* [WHAT YOU NEED TO DO]: Go through the listing and write out all of it exactly.

* [RECORDS SUPPLIED]:
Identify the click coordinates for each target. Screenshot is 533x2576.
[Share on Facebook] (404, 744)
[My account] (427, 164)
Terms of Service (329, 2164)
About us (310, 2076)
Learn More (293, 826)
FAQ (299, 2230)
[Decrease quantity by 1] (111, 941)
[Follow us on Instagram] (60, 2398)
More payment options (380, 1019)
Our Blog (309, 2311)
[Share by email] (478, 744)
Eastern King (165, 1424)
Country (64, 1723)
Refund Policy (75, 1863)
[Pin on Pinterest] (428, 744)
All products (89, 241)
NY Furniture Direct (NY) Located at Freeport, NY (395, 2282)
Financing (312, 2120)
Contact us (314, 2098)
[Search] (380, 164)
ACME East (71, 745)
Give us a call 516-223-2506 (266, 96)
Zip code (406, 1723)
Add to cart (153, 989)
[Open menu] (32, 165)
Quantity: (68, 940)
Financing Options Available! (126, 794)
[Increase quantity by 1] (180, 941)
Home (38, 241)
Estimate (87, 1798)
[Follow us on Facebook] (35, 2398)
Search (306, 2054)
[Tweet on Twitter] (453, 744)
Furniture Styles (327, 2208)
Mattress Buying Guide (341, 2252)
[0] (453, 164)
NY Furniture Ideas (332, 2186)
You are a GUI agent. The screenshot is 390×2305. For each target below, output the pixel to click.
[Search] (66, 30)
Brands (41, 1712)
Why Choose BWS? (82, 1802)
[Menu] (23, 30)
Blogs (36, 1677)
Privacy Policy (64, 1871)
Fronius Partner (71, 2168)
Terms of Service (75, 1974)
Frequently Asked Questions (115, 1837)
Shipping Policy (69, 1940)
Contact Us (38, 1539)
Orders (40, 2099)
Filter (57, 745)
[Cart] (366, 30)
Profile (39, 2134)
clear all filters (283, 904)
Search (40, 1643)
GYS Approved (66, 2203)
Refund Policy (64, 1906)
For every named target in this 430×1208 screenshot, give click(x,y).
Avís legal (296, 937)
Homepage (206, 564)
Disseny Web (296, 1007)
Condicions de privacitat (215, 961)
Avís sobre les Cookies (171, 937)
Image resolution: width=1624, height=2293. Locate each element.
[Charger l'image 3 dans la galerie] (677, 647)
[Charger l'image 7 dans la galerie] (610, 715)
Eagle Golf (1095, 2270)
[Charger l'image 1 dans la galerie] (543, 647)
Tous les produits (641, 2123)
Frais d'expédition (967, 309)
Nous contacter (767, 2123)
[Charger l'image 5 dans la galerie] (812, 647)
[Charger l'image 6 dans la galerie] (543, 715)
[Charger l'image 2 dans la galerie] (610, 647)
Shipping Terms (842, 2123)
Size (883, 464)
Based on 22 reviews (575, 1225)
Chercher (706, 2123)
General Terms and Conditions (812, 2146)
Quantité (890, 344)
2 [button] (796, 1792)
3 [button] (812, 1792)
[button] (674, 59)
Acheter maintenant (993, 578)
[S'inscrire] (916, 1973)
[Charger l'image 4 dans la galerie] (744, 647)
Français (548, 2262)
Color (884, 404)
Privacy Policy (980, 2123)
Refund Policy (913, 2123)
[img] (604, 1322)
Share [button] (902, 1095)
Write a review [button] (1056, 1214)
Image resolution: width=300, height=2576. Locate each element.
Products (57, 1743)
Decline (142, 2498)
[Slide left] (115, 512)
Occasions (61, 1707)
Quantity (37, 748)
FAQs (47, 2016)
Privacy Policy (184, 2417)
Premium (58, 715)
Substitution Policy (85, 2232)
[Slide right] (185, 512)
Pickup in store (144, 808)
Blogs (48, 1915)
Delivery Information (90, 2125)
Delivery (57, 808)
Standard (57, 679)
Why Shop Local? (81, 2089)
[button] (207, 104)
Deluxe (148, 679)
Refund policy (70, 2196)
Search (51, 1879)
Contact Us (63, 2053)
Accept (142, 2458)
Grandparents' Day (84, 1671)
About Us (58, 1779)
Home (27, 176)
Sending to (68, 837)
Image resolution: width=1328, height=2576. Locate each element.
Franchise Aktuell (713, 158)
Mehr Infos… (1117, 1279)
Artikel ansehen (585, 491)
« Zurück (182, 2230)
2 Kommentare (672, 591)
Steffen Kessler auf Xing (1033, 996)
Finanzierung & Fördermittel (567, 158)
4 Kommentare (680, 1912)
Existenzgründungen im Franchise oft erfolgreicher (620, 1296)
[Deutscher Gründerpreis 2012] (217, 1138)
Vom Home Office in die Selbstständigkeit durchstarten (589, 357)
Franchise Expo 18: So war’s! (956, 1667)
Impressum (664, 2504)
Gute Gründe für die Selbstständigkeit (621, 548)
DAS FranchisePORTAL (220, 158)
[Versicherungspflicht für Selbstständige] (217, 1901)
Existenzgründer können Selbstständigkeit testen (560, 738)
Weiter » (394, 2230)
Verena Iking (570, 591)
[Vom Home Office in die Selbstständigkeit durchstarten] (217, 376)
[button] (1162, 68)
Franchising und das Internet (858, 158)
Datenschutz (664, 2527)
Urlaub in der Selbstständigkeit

* [EXERCISE OUTPUT]:
Identify the click coordinates for each target. Screenshot is 533x2576.
[Share on Facebook] (404, 744)
[My account] (427, 164)
Terms of Service (329, 2164)
About us (310, 2076)
Learn More (293, 826)
FAQ (299, 2230)
[Decrease quantity by 1] (111, 941)
[Follow us on Instagram] (60, 2398)
More payment options (380, 1019)
Our Blog (309, 2311)
[Share by email] (478, 744)
Eastern King (165, 1424)
Country (64, 1723)
Refund Policy (75, 1863)
[Pin on Pinterest] (428, 744)
All products (89, 241)
NY Furniture Direct (NY) Located at Freeport, NY (395, 2282)
Financing (312, 2120)
Contact us (314, 2098)
[Search] (380, 164)
ACME East (71, 745)
Give us a call 516-223-2506 (266, 96)
Zip code (406, 1723)
Add to cart (153, 989)
[Open menu] (32, 165)
Quantity: (68, 940)
Financing Options Available! (126, 794)
[Increase quantity by 1] (180, 941)
Home (38, 241)
Estimate (87, 1798)
[Follow us on Facebook] (35, 2398)
Search (306, 2054)
[Tweet on Twitter] (453, 744)
Furniture Styles (327, 2208)
Mattress Buying Guide (341, 2252)
[0] (453, 164)
NY Furniture Ideas (332, 2186)
You are a GUI agent. The screenshot is 390×2305. For each target below, output the pixel to click.
[Search] (66, 30)
Brands (41, 1712)
Why Choose BWS? (82, 1802)
[Menu] (23, 30)
Blogs (36, 1677)
Privacy Policy (64, 1871)
Fronius Partner (71, 2168)
Terms of Service (75, 1974)
Frequently Asked Questions (115, 1837)
Shipping Policy (69, 1940)
Contact Us (38, 1539)
Orders (40, 2099)
Filter (57, 745)
[Cart] (366, 30)
Profile (39, 2134)
clear all filters (283, 904)
Search (40, 1643)
GYS Approved (66, 2203)
Refund Policy (64, 1906)
For every named target in this 430×1208 screenshot, give click(x,y).
Avís legal (296, 937)
Homepage (206, 564)
Disseny Web (296, 1007)
Condicions de privacitat (215, 961)
Avís sobre les Cookies (171, 937)
Image resolution: width=1624, height=2293. Locate each element.
[Charger l'image 3 dans la galerie] (677, 647)
[Charger l'image 7 dans la galerie] (610, 715)
Eagle Golf (1095, 2270)
[Charger l'image 1 dans la galerie] (543, 647)
Tous les produits (641, 2123)
Frais d'expédition (967, 309)
Nous contacter (767, 2123)
[Charger l'image 5 dans la galerie] (812, 647)
[Charger l'image 6 dans la galerie] (543, 715)
[Charger l'image 2 dans la galerie] (610, 647)
Shipping Terms (842, 2123)
Size (883, 464)
Based on 22 reviews (575, 1225)
Chercher (706, 2123)
General Terms and Conditions (812, 2146)
Quantité (890, 344)
2 [button] (796, 1792)
3 [button] (812, 1792)
[button] (674, 59)
Acheter maintenant (993, 578)
[S'inscrire] (916, 1973)
[Charger l'image 4 dans la galerie] (744, 647)
Français (548, 2262)
Color (884, 404)
Privacy Policy (980, 2123)
Refund Policy (913, 2123)
[img] (604, 1322)
Share [button] (902, 1095)
Write a review [button] (1056, 1214)
Image resolution: width=300, height=2576. Locate each element.
Products (57, 1743)
Decline (142, 2498)
[Slide left] (115, 512)
Occasions (61, 1707)
Quantity (37, 748)
FAQs (47, 2016)
Privacy Policy (184, 2417)
Premium (58, 715)
Substitution Policy (85, 2232)
[Slide right] (185, 512)
Pickup in store (144, 808)
Blogs (48, 1915)
Delivery Information (90, 2125)
Delivery (57, 808)
Standard (57, 679)
Why Shop Local? (81, 2089)
[button] (207, 104)
Deluxe (148, 679)
Refund policy (70, 2196)
Search (51, 1879)
Contact Us (63, 2053)
Accept (142, 2458)
Grandparents' Day (84, 1671)
About Us (58, 1779)
Home (27, 176)
Sending to (68, 837)
Image resolution: width=1328, height=2576. Locate each element.
Franchise Aktuell (713, 158)
Mehr Infos… (1117, 1279)
Artikel ansehen (585, 491)
« Zurück (182, 2230)
2 Kommentare (672, 591)
Steffen Kessler auf Xing (1033, 996)
Finanzierung & Fördermittel (567, 158)
4 Kommentare (680, 1912)
Existenzgründungen im Franchise oft erfolgreicher (620, 1296)
[Deutscher Gründerpreis 2012] (217, 1138)
Vom Home Office in die Selbstständigkeit durchstarten (589, 357)
Franchise Expo 18: So war’s! (956, 1667)
Impressum (664, 2504)
Gute Gründe für die Selbstständigkeit (621, 548)
DAS FranchisePORTAL (220, 158)
[Versicherungspflicht für Selbstständige] (217, 1901)
Existenzgründer können Selbstständigkeit testen (560, 738)
Weiter » (394, 2230)
Verena Iking (570, 591)
[Vom Home Office in die Selbstständigkeit durchstarten] (217, 376)
[button] (1162, 68)
Franchising und das Internet (858, 158)
Datenschutz (664, 2527)
Urlaub in der Selbstständigkeit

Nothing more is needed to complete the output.